We decided to call this tool Pealiver after the Poddington Peas. Developers pick a pea to deploy their PR to, we spin up a Docker container running the image from their Jenkins build, and ECS schedules it onto one of our servers in the cluster.
This allowed us to verify that ECS worked as advertised and provided a stable platform for scheduling and running containers.
We were also able to learn a lot about how we configured the host servers, and our Docker containers via what AWS calls task definitions, a blob of JSON that maps configuration options in AWS to Docker run command parameters.
Pealiver has now become a critical tool for ensuring we can thoroughly test code before it gets released to customers and we’ve had to grow the infrastructure supporting it to keep up with demand for Peas.
What should Fat Controller look like?
Confident that our choice of Docker and ECS to power the next generation of deployments was correct we drew up plans for what it would look like:
- User fills in a form selecting:
What PR they wish to deploy.
What processes they wish to update the code running on.
- User joins a queue of people waiting to deploy.
- Once the user reaches the top of the queue their code is merged into the master branch.
- Jenkins notices is informed about the merge by a webhook from Github and kicks off a build.
- The tool waits on Jenkins to finish the build and report the results.
- If the build passes, canaries are deployed for each of the processes being updated and the user is poked in Slack and asked to check that the canaries are working.
- If the build fails you can either retry the build (if you suspect it was a flaking test) or roll back, and the tool will unmerge your code and you can fix it whilst others continue with their deploys.
- The user can then proceed with the deploy or choose to roll back.
- If they choose to proceed we perform a rolling update, whereby we add some processes running the new version of the code and then scale down some of the old ones in small batches until all of the processes have been replaced with the latest code.
- Once the update is complete, the user can confirm their deploy is over or it will time out and autocomplete if they do nothing.

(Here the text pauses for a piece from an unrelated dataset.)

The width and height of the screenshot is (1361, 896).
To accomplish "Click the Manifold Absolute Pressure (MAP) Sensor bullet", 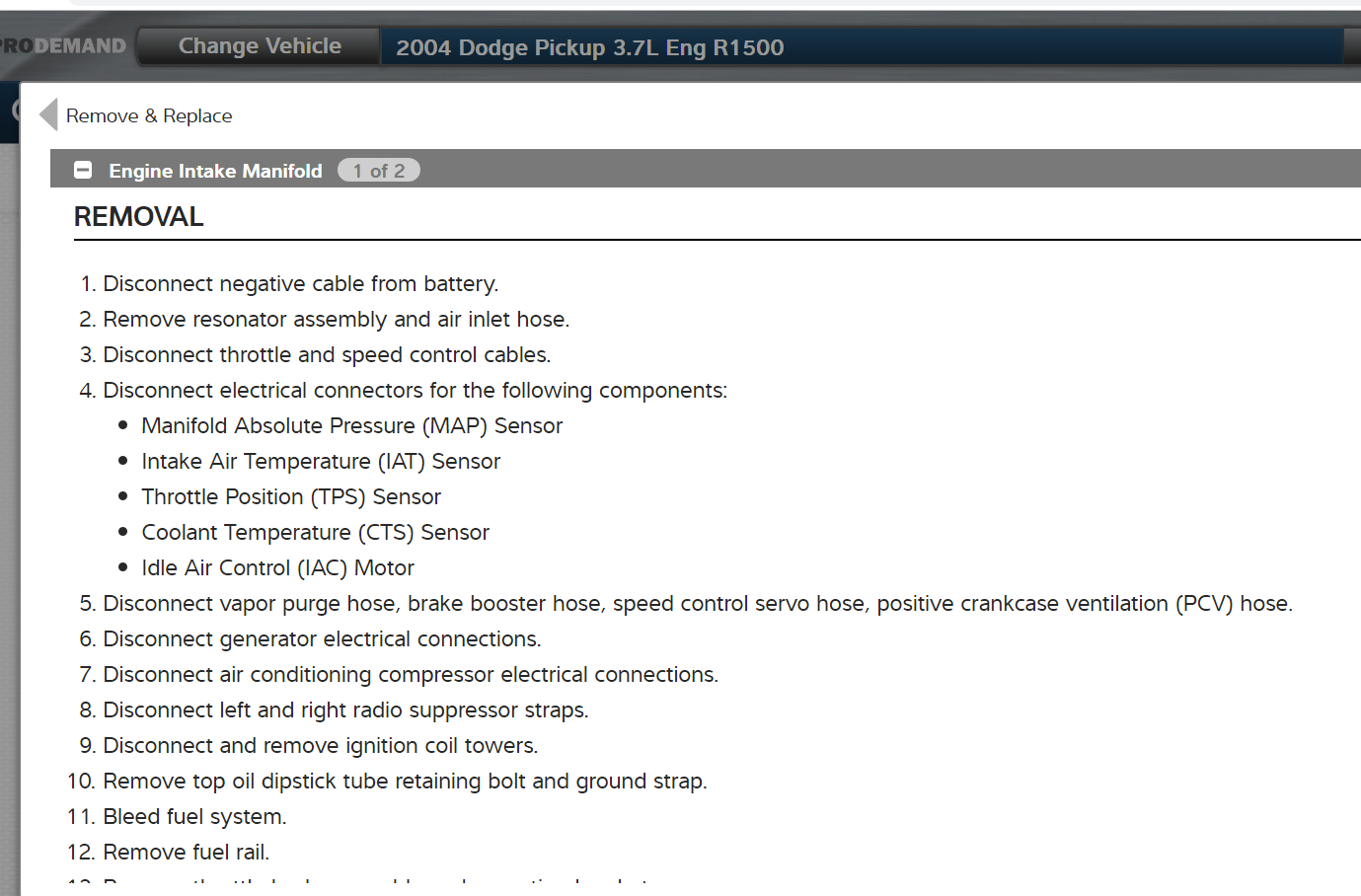I will pyautogui.click(x=351, y=426).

We also have emergency options that allows the check for the build being green to be skipped, for quickly getting code out in emergencies, and the ability to jump to the front of the queue rather than join at the back for similar uses.
Each of the steps would come with a rollback option which would undo all of the steps preceding it.
We mocked up what this flow would look like in Invision, a tool we used to produce quick low fidelity mockups of what the user flow would be and showed it to bunch of people to get their feedback.
The feedback was positive. It was essentially an iteration on what we already had, tidying up some of the rough edges, and providing solutions to the problems that had been highlighted.
So we moved on to drawing up a detailed plan of what and how we were going to build it.
We wanted to provide a wrapper around the ECS API to make deploys easy for developers to use and meet our requirements. This would take the form of a web application that presented the queue of people already waiting to deploy, a form for creating a new deploy, details on in-progress deploys and details on historical deploys to aid debugging issues.
All of the interactions with the ECS API would not take place directly through the web requests though to avoid issues with timeouts that we’d seen before in Kettle. The web application requests work to be carried out by our worker process which sits in a loop checking if there is anything to do.
Handling errors correctly was critical for a tool that changes the code running our production application so we mapped out the flow as a flow chart.
This provided us with a clear view of what we were going to build, as well as a reference to refer back to when we were implementing to clarify what was supposed to happen in every situation.